::: INFORMATION SUPPLIED
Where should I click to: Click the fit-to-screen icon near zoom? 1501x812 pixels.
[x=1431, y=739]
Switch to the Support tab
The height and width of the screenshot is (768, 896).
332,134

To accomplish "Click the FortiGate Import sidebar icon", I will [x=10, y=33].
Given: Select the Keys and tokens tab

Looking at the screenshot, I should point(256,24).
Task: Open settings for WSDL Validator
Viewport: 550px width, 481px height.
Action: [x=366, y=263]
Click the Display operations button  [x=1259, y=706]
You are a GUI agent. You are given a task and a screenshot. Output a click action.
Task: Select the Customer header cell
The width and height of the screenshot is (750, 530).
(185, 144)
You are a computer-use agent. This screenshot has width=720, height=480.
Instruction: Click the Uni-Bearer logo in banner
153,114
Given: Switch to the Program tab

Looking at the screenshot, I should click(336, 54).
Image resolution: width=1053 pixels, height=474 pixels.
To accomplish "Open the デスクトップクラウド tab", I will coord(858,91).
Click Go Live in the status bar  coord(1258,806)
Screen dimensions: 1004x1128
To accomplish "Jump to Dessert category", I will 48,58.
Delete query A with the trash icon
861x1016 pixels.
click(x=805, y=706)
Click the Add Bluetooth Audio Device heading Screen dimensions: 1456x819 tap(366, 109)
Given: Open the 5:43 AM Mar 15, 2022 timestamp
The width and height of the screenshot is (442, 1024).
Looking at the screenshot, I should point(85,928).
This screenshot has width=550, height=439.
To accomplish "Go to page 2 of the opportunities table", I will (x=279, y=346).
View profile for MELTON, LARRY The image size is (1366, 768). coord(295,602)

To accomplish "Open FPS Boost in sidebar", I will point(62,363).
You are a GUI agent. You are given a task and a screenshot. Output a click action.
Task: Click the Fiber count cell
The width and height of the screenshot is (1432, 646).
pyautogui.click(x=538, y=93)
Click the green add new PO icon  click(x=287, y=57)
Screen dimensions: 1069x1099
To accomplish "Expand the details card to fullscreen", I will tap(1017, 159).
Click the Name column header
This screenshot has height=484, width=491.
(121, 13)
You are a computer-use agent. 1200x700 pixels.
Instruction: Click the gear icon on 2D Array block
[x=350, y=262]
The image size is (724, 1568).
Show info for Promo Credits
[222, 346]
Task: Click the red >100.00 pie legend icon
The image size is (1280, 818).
::::::
### WORK ORDER
Please return the records above exactly as they are written.

### TASK OUTPUT
Where should I click to: Click the fit-to-screen icon near zoom? 1501x812 pixels.
[x=1431, y=739]
Switch to the Support tab
The height and width of the screenshot is (768, 896).
332,134

To accomplish "Click the FortiGate Import sidebar icon", I will [x=10, y=33].
Given: Select the Keys and tokens tab

Looking at the screenshot, I should point(256,24).
Task: Open settings for WSDL Validator
Viewport: 550px width, 481px height.
Action: [x=366, y=263]
Click the Display operations button  [x=1259, y=706]
You are a GUI agent. You are given a task and a screenshot. Output a click action.
Task: Select the Customer header cell
The width and height of the screenshot is (750, 530).
(185, 144)
You are a computer-use agent. This screenshot has width=720, height=480.
Instruction: Click the Uni-Bearer logo in banner
153,114
Given: Switch to the Program tab

Looking at the screenshot, I should click(336, 54).
Image resolution: width=1053 pixels, height=474 pixels.
To accomplish "Open the デスクトップクラウド tab", I will coord(858,91).
Click Go Live in the status bar  coord(1258,806)
Screen dimensions: 1004x1128
To accomplish "Jump to Dessert category", I will 48,58.
Delete query A with the trash icon
861x1016 pixels.
click(x=805, y=706)
Click the Add Bluetooth Audio Device heading Screen dimensions: 1456x819 tap(366, 109)
Given: Open the 5:43 AM Mar 15, 2022 timestamp
The width and height of the screenshot is (442, 1024).
Looking at the screenshot, I should point(85,928).
This screenshot has width=550, height=439.
To accomplish "Go to page 2 of the opportunities table", I will (x=279, y=346).
View profile for MELTON, LARRY The image size is (1366, 768). coord(295,602)

To accomplish "Open FPS Boost in sidebar", I will point(62,363).
You are a GUI agent. You are given a task and a screenshot. Output a click action.
Task: Click the Fiber count cell
The width and height of the screenshot is (1432, 646).
pyautogui.click(x=538, y=93)
Click the green add new PO icon  click(x=287, y=57)
Screen dimensions: 1069x1099
To accomplish "Expand the details card to fullscreen", I will tap(1017, 159).
Click the Name column header
This screenshot has height=484, width=491.
(121, 13)
You are a computer-use agent. 1200x700 pixels.
Instruction: Click the gear icon on 2D Array block
[x=350, y=262]
The image size is (724, 1568).
Show info for Promo Credits
[222, 346]
Task: Click the red >100.00 pie legend icon
The image size is (1280, 818).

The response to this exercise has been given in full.